-- WHAT TO DO --
Read through the data and report every line in which the word "agent" occurs.

[Items from a dataset]
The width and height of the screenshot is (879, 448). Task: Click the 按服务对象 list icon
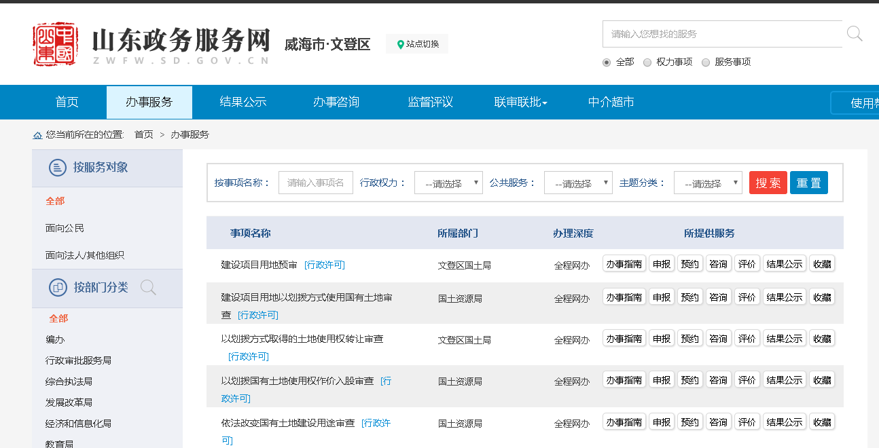point(58,168)
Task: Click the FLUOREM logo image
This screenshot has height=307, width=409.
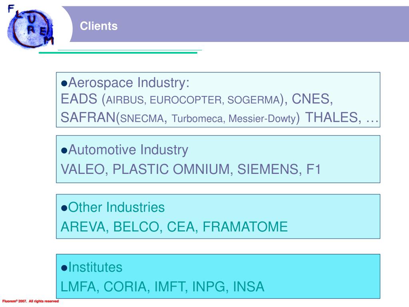Action: pyautogui.click(x=31, y=27)
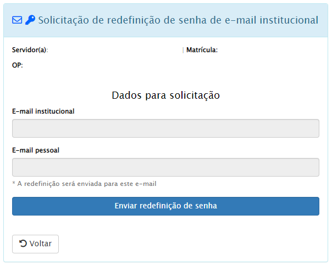Click the separator bar before Matrícula
This screenshot has height=266, width=332.
[x=183, y=50]
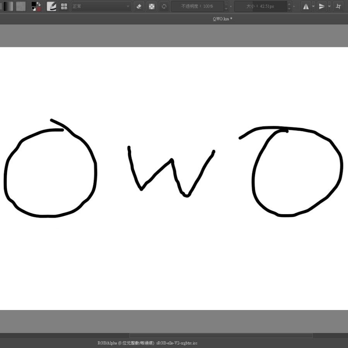
Task: Toggle vertical mirror tool
Action: click(321, 6)
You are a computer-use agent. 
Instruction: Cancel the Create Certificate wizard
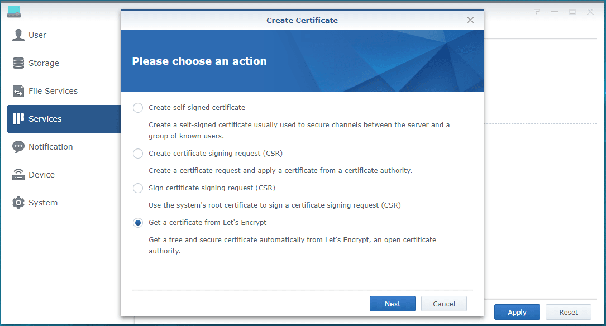[443, 304]
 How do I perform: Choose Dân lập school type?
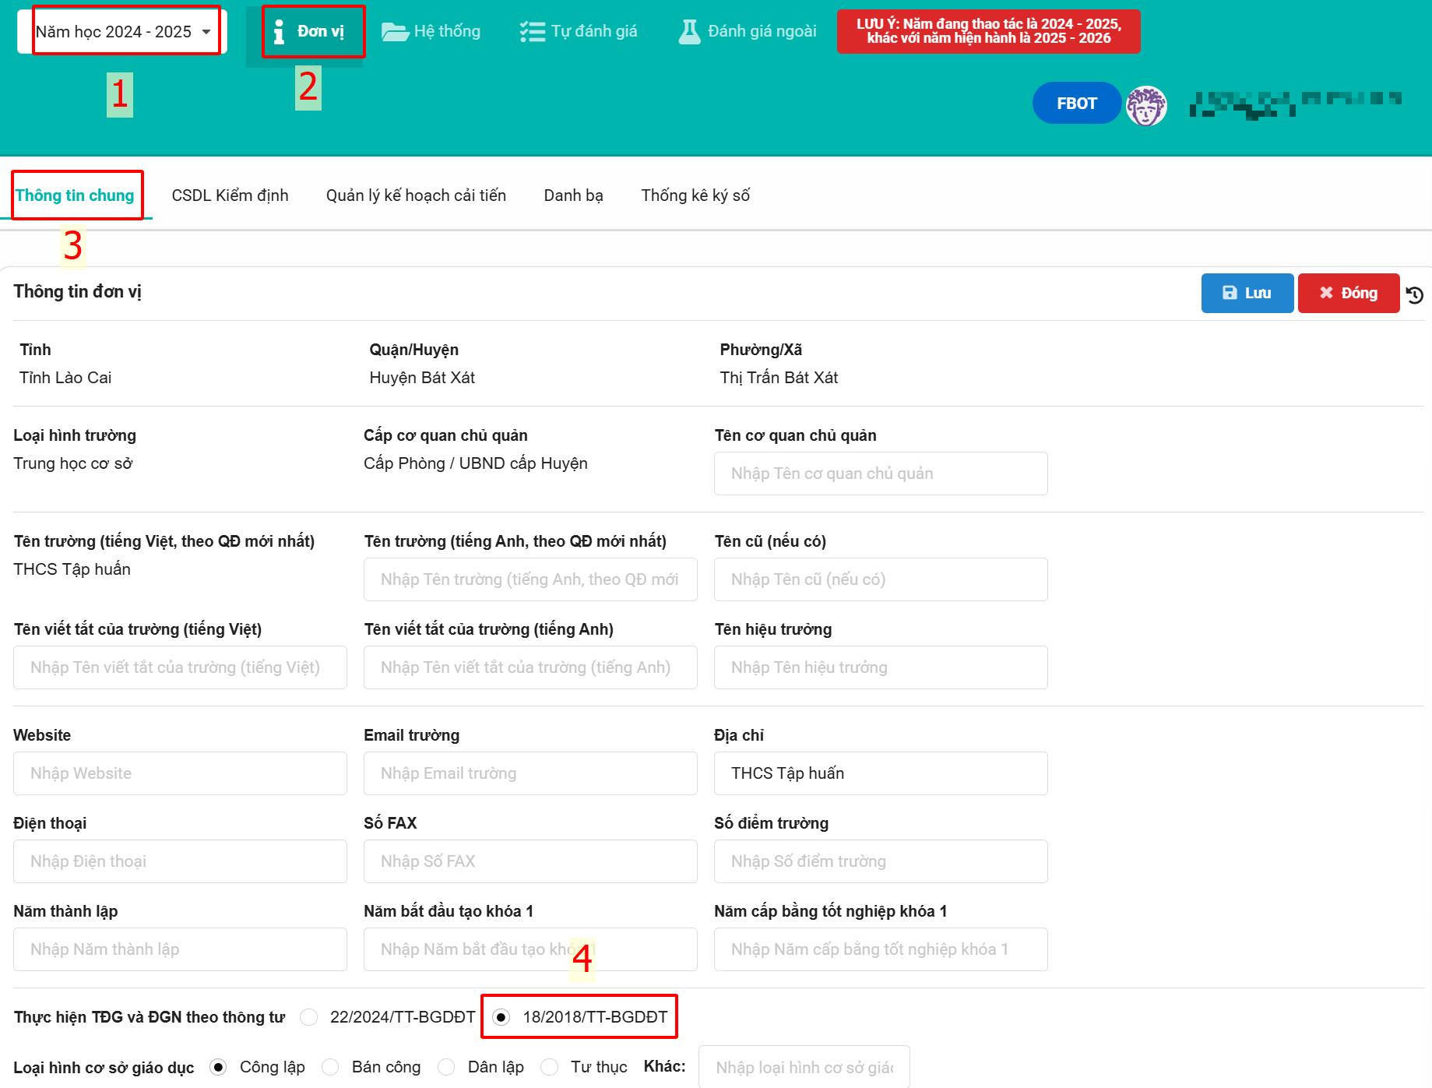446,1067
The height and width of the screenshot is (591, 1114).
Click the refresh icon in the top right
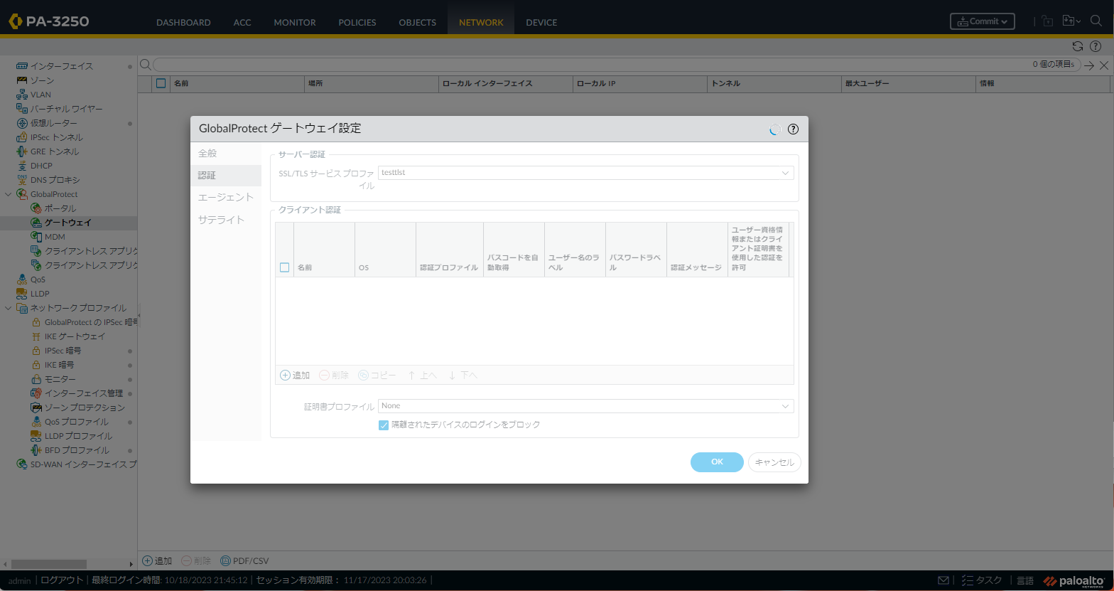coord(1078,46)
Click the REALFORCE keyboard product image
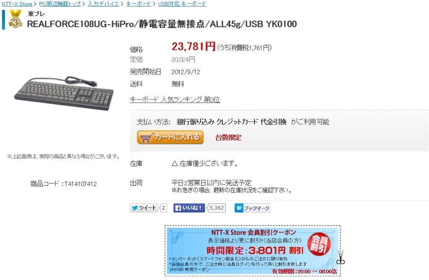 64,93
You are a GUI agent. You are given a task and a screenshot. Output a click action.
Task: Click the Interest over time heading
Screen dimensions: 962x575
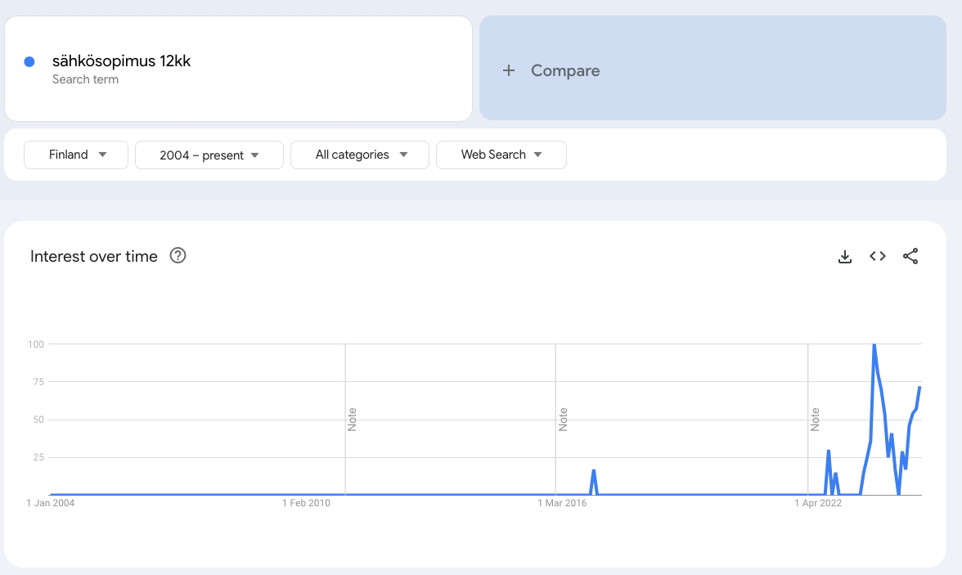94,256
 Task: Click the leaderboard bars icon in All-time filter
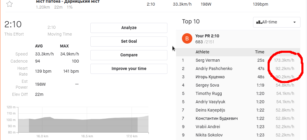[258, 22]
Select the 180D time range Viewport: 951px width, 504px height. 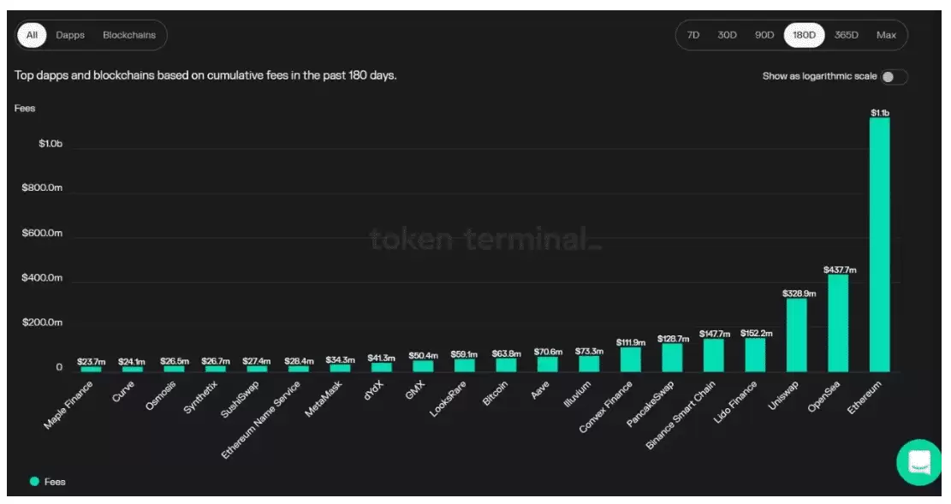[x=804, y=35]
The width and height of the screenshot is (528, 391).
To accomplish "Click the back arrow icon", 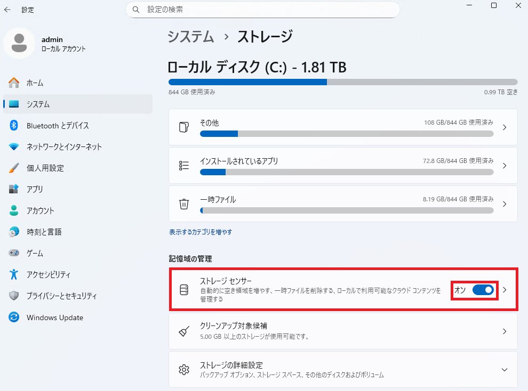I will coord(7,10).
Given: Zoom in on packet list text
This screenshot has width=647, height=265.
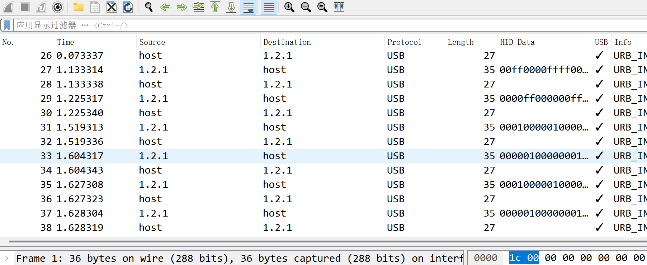Looking at the screenshot, I should (289, 7).
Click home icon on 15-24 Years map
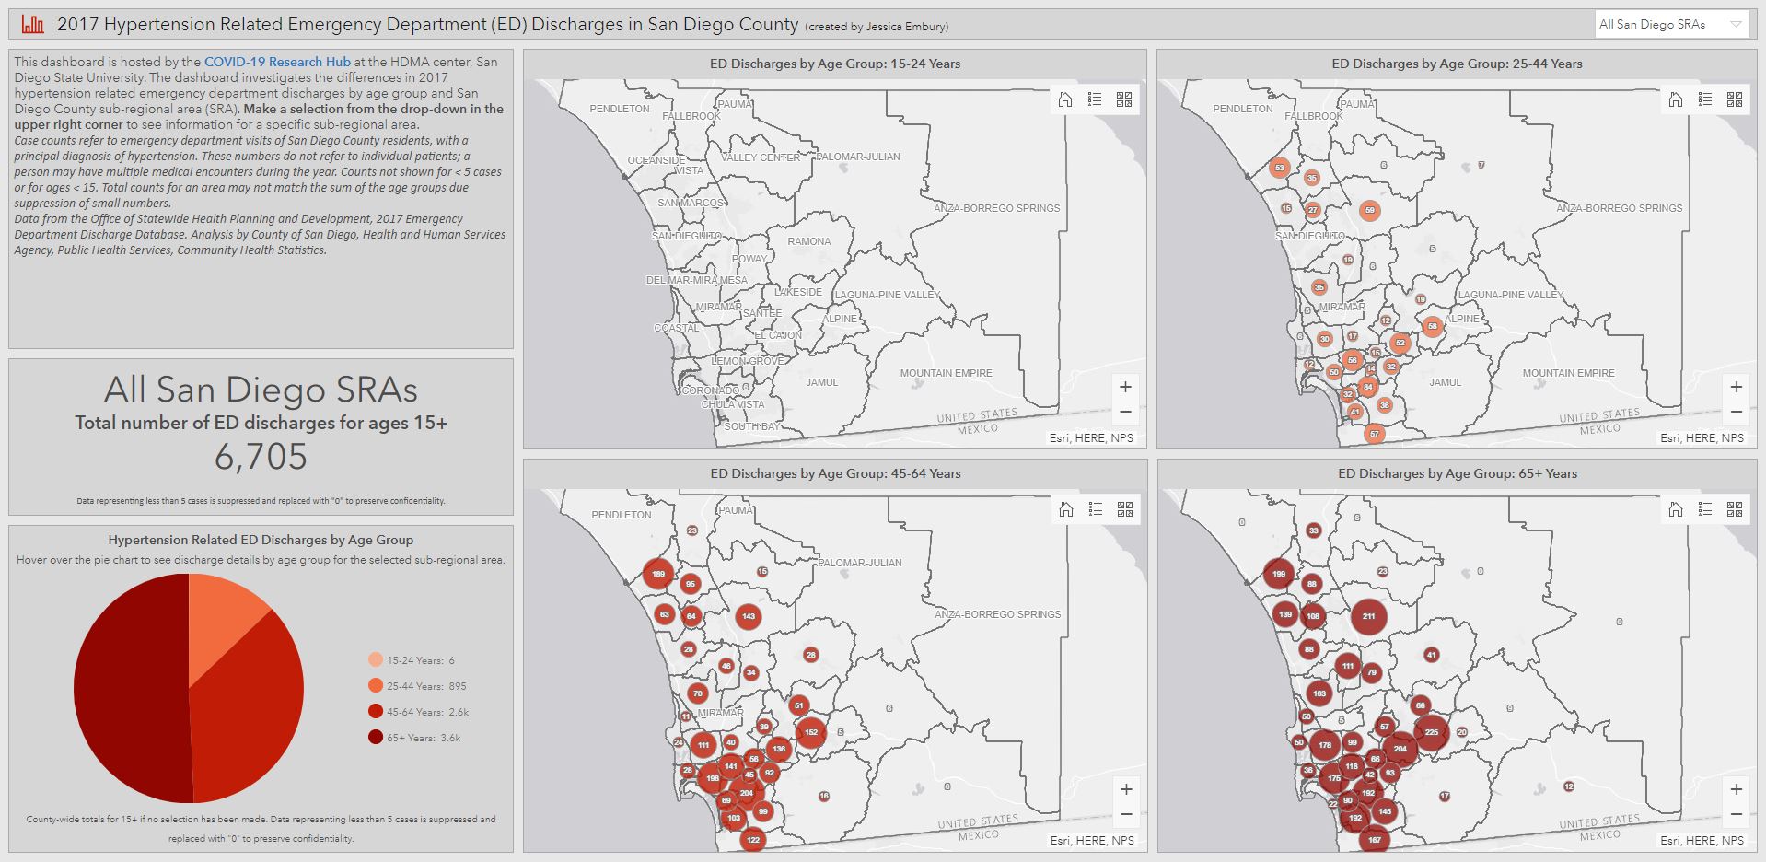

-- RESULT OF THE TASK --
You are a computer-use agent. 
You are a GUI agent. You are given a task and a screenshot. Output a click action.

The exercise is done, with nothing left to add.